New Facility for Bioengineering Research Opens in Los Angeles

In a world eager to solve the problem of rejection in organ transplantation, a young American scientist developed a breakthrough test in 1964 that would help establish the compatibility of tissue types between organ donors and patients in need of transplants. Even though, today, efforts to meet organ transplant demand are shifting toward the field of bioengineering, as researchers search for ways to recreate complex organs with patient-derived cells, the legacy of that scientist, Paul Ichiro Terasaki, continues to inspire discoveries in transplant medicine through his philanthropic ventures.

The Terasaki Institute for Biomedical Innovation (TIBI), a nonprofit research organization established by Terasaki, professor emeritus of surgery at the David Geffen School of Medicine at the University of California Los Angeles (UCLA), will open the doors to a new facility in 2022. The newly-acquired addition will house interdisciplinary research in bioengineering, micro- and nanoscale technologies to enable transformative biomedical innovation as part of continuing research to solve the biggest problems related to organ transplantation and beyond.

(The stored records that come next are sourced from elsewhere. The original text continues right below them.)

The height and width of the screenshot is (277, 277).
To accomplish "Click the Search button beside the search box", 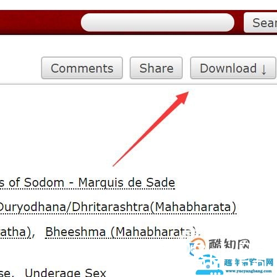I will [260, 23].
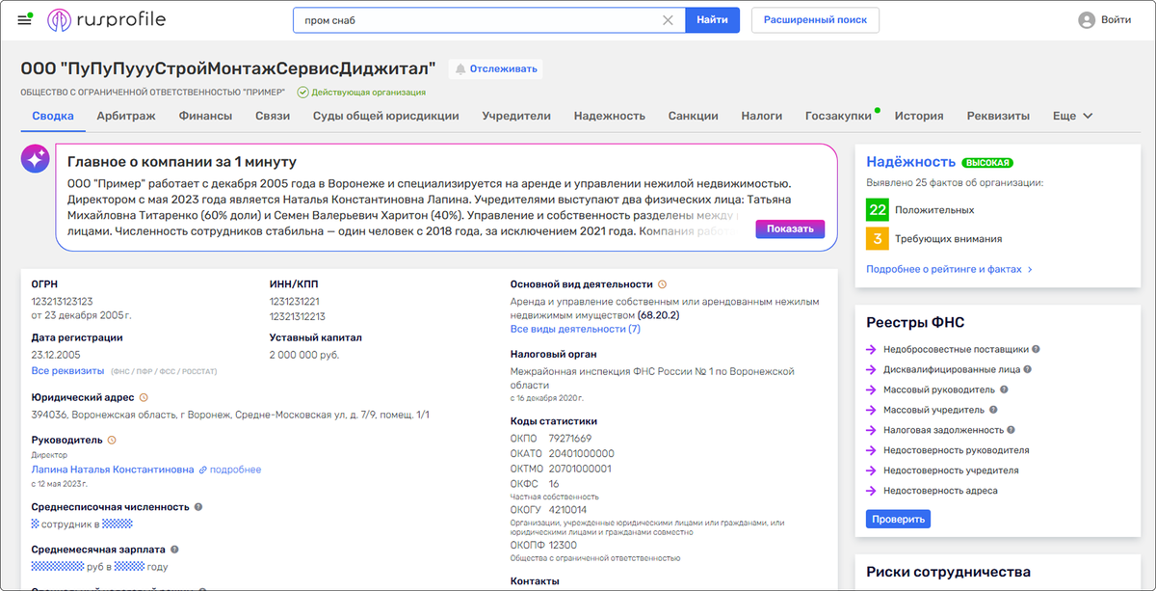Toggle company tracking via the Отслеживать bell
Viewport: 1156px width, 591px height.
[494, 68]
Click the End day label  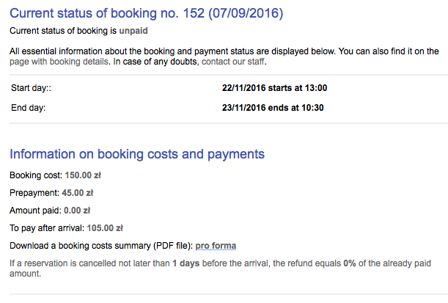pos(29,108)
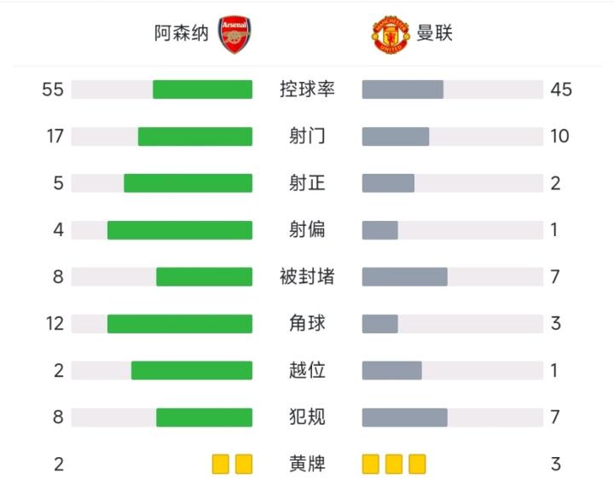Viewport: 614px width, 492px height.
Task: Click the Arsenal club crest
Action: (x=235, y=34)
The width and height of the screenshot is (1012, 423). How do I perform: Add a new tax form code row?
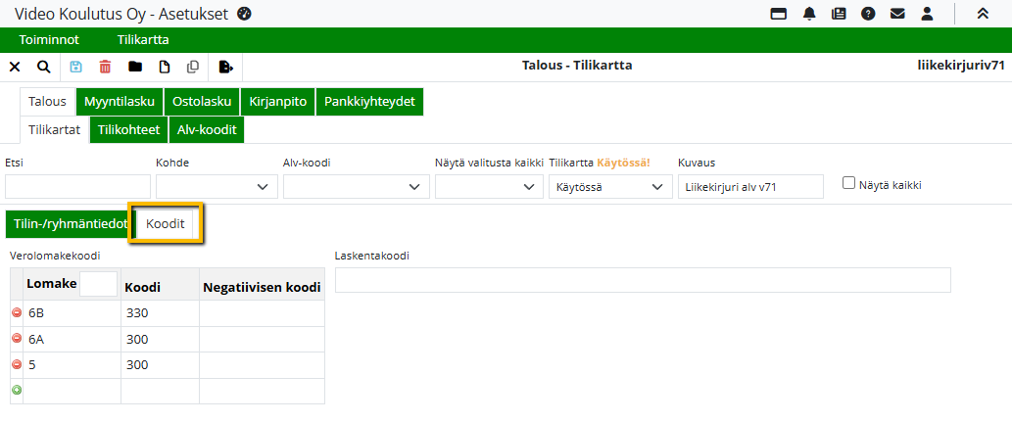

Earlier this month, the Terasaki Institute announced the revamping of a building in the Woodland Hills area of the city of Los Angeles. Once home to the Weider Health and Fitness Center, created by bodybuilder and entrepreneur Joe Weider, the two-story building will be custom-designed to house the latest technology in cutting-edge research and will provide 50,000 square feet of floor space for up to 200 employees.

Located just 22 miles north of the original Terasaki Institute facilities in Westwood, the new space devoted to laboratory research will be designed to accommodate multiple teams of scientists, who will be developing bioengineered systems, devices, and other products with several biomedical applications. This new facility will be fully equipped to enable such technologies as tissue engineering and regeneration, biofabrication using 3D printing, nano- and micro-engineering, stem cell engineering, and the creation of human organs on chips.

When the new facility is inaugurated, with the renovation of the building set to begin in fall 2020, it will become the Terasaki Institute’s third research facility. In addition to the ample space and unique design features of the laboratory, the new facility will include in-house technology translation capabilities to be able to build prototypes and scale models of devices engineered by the institute. It will also be able to accommodate meetings, seminars, and conferences to further the education and exchange of ideas among its researchers and collaborators.

“I’m very excited about the addition of the new building to the Terasaki Institute. I believe that this addition will give us needed research space to bring together a number of leading scientists in our efforts to develop the next generation of biomedical innovations,” said Terasaki Institute’s new director and CEO, Ali Khademhosseini. “I’m particularly excited about furthering the great legacy of the Weider family and the building’s history in promoting health and fitness by focusing on individualized cures and diagnostics.”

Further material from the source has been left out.